Whole Cabbage Kraut
Go on, buy the whole cabbage and make enough sauerkraut to ensure your gut is well cared for this lockdown. Seriously, making a whole cabbage kraut is easy and economical. Use the thicker outer leaves and get a beautiful bright green kraut. Slice the core thinly and throw it in. There shouldn't be a scrap of cabbage left. This is the self care project - a healthy gut supports a healthy mind.
1 whole cabbage (usually about 2-4 kilos)
2 tsp of salt, per kilo of cabbage
2 teaspoons spices per kilo of cabbage, such as:
- juniper berries
- caraway seeds
- mustard seeds
- celery seeds
- dill seed or dry dill tips
- whole black pepper corn
Wash the whole head of cabbage. Remove any leaves that are slimy.
Divide the cabbage into manageable pieces.

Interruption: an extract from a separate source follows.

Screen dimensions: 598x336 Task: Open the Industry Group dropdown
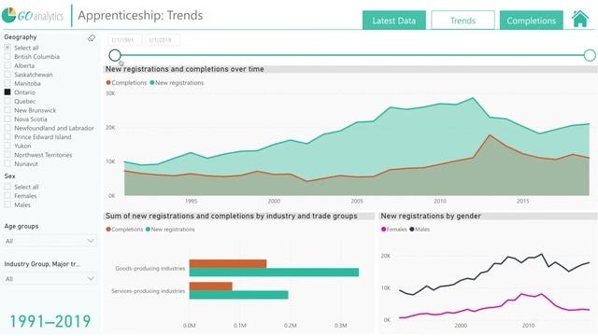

Slice each piece, including the other leaves and core, finely.
Put into a large bowl and add salt and spices.
Now to break down the cabbage. Do this either with your hands, by squeezing the cabbage or pounding using a weighted instrument. This might take up to 5 minutes or more. Break down the cabbage until it is very wet. Take a fist full of cabbage and if juice runs out when you squeeze you know it is ready.
Pack cabbage tightly into clean glass jar that has at 3 litre capacity or a few smaller jars. Press the cabbage down so liquid rises above the produce and air bubbles are released. Seal with lid or airlock.
Place your jar in a cool dry place for at least 2 -7 days. This is the period of fermentation. In this time, you will notice your sauerkraut will bubble and some juice may escape. Simply open lid, wipe jar down and push down any cabbage that rises up under the liquid, then replace lid, . After 2 days, try your sauerkraut. If you are happy with the flavour place sauerkraut in the refrigerator. Sauerkraut may be eaten immediately but will improve with time (we suggest a week).
* If you do not have enough liquid to sufficiently cover cabbage you can top up with water.